Но зоркий глас Тавора уловил это движение: «Эмоции?! У Змеи?!». Он попытался поймать ее энергетическое поле, но неожиданный звук, идущий из ближайшей залы с потрясающей акустикой, отвлек его от этого. Это было пение. Песня была тягучая, немного печальная. И голос ее исполнявший – проникновенный и мелодичный. Тавор поймал себя на мысли, что не может сконцентрироваться и растворяется в этом чарующем, немного колдовском пении. Не сказав ни слова, он пошел на манящие звуки, Ханна неслышно «протанцевала» за ним.
Посередине залы стояла женская особь человеческого рода и, словно находясь в каком-то трансе, она, закрыв глаза, раскачивалась и одновременно пела. Тавор отметил про себя, что кости этой особи выдержаны в пропорции, близкой к золотому сечению, что делало тело идеальным. У нее были мягкие черты лица: не высокий, но выпуклый лоб, нос уточкой и пухлые, нечетко очерченные губы, причём верхняя губа была больше нижний, что создавало впечатление, что у девушки «перевернутый» рот. Разглядывая певунью, он невольно остановил свой взгляд на точках перегиба20 ее фигуры.
Словно почувствовав чье-то присутствие, девушка открыла глаза и, заметя посторонних, замолчала. Большие, очень выразительные глаза, в которых словно была отражена «нептунианская» мистика, без страха смотрели на потревоживших ее.
Ханна подползла к девушке и, погладив ее шелковистые темные волосы, улыбаясь, представила:
– Стэя21, это Тавор. Тавор – Стэя.
Лучезарная улыбка коснулась пухлых губ девушки, и мужчина увидел, как вибрации гармонии и спокойствия устремились вверх, отчего поле вокруг Стэи стало переливаться различными цветами.
– А я тебя знаю.
Она моргнула пушистыми ресницами, и ее кроткий взор немного смутил Тавора, вопросительно посмотревшего на змею.

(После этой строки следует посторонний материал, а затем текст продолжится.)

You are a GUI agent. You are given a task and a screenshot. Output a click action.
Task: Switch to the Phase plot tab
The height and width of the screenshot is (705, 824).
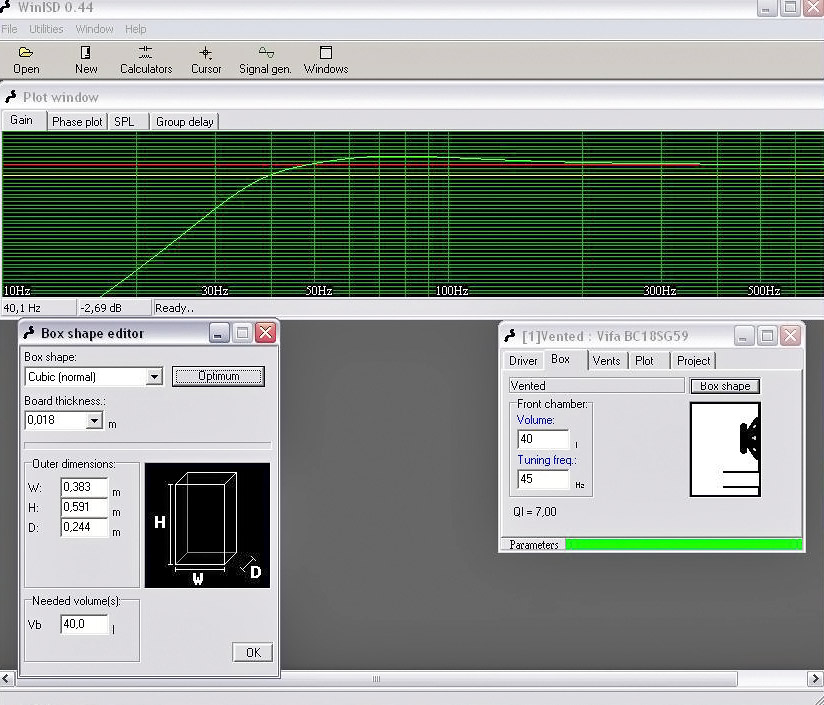(x=77, y=122)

– Я хотела сказать, я много слышала о тебе, – поправила себя Стэя, – Ханна любит рассказывать о Таворе с созвездия Орла. Полагаю, ты и есть этот Тавор.
Мужчина не мог произнести ни слова, от девушки исходила какая-то завораживающая магия. Он никогда не испытывал ничего подобного. Широко расставив ноги, он рефлекторно втянул живот и напряг мышцы. Ему ужасно захотелось сорвать с руки его браслет, который начал сдавливать запястье, словно тисками, пульсируя и подавая знаки о повышении давления, с рекомендацией взять таблетку номер 1.